The problem with sequels
Every so often a director comes along, puts together a great cast, and shoots a great movie. Everyone wants more. So they make a sequel. Same director, pretty much the same cast, and it's a continuation of the same story. What happens? Seems like half the time it's a success, and the other half it's a flop. It's a roll of the dice. But sometimes Hollywood can have quite the appetite for risk, even making sequels to sequels. Eventually, the hits become misses.

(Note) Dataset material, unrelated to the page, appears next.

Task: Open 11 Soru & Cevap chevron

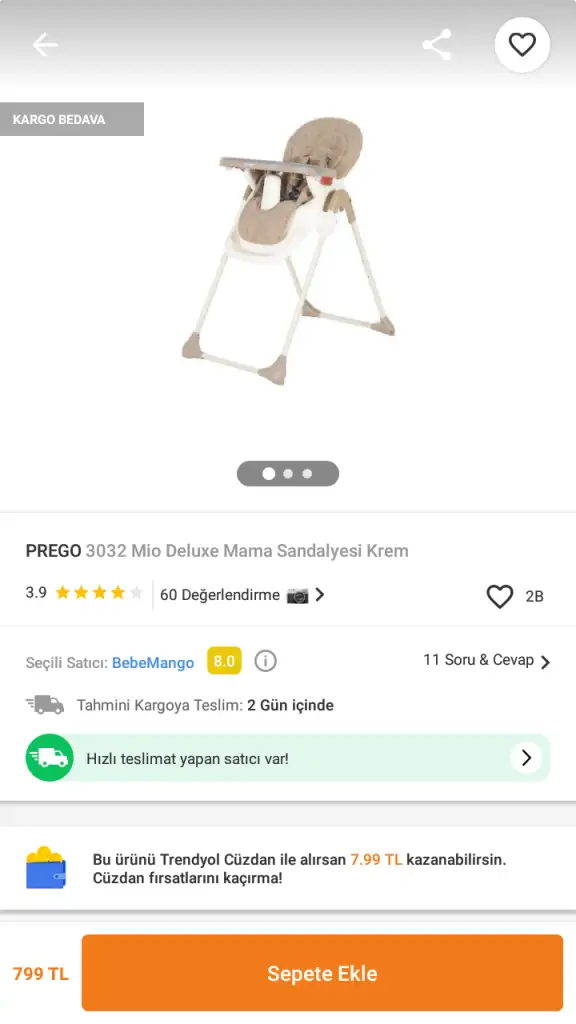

Trading strategies and stocks can be maddeningly similar: you do a little technical analysis to get your levels in mind, and you get into a trade. By the time you're out of it, you've netted a healthy profit. Understandably, you try it again, looking for a successful sequel. But this time, you come out with a loss. It happens, and there's a reason why "past performance does not guarantee future results" is such a common disclaimer in the world of finance.
Fundamental research (including historical data) can be very valuable, but just because something has worked in the past does not mean it will again. Treat each trade like a new one. Build on what experience has taught you but don't rule out fresh approaches. There are millions of great movies that haven't been made yet. Likewise, there are probably just as many great trades that haven't been executed yet. So as you look ahead in your trading plan, ask yourself how many sequels you'll be seeing in the near future, and how they're likely to perform.
Sometimes the book, or the product, is better
The Scarlet Letter by Nathaniel Hawthorne has a permanent place in the top tier of the American literary canon. The 1995 film of the same title, on the other hand, can probably be purchased at an area gas station for 99 cents. There are countless other examples of film adaptations that have tanked. And while some of the reasons why can be complex (such as nuanced directorial choices), there are some cases where a movie is just poorly made and the producers are hoping to get by on the title alone.
Likewise, the quality of a company's product is not necessarily indicative of the quality of its stock. You may love what the company produces, but its stock may not yield such pleasing results. When you're thinking of entering a trade, keep your emotions and warm feelings for a company's services or products at bay. Look at the numbers. Look at the data. Look at the stock and then decide if you're about to execute a blockbuster trade, or the flop of the year.
Of course, sometimes it's not about how good a film is, or about how successful a trade is. Sure, it'd be nice if every film you saw was worthy of an award. And it would be great if every trade you executed put a healthy profit in your account. But it's unlikely that's going to happen every single time.
And that's okay. Because sometimes—a lot of times—it's just nice to go to the movies, no matter what you see. And maybe that's the best parallel right there: a lot of times, it's just great to be a trader, being in charge, and charting your own course.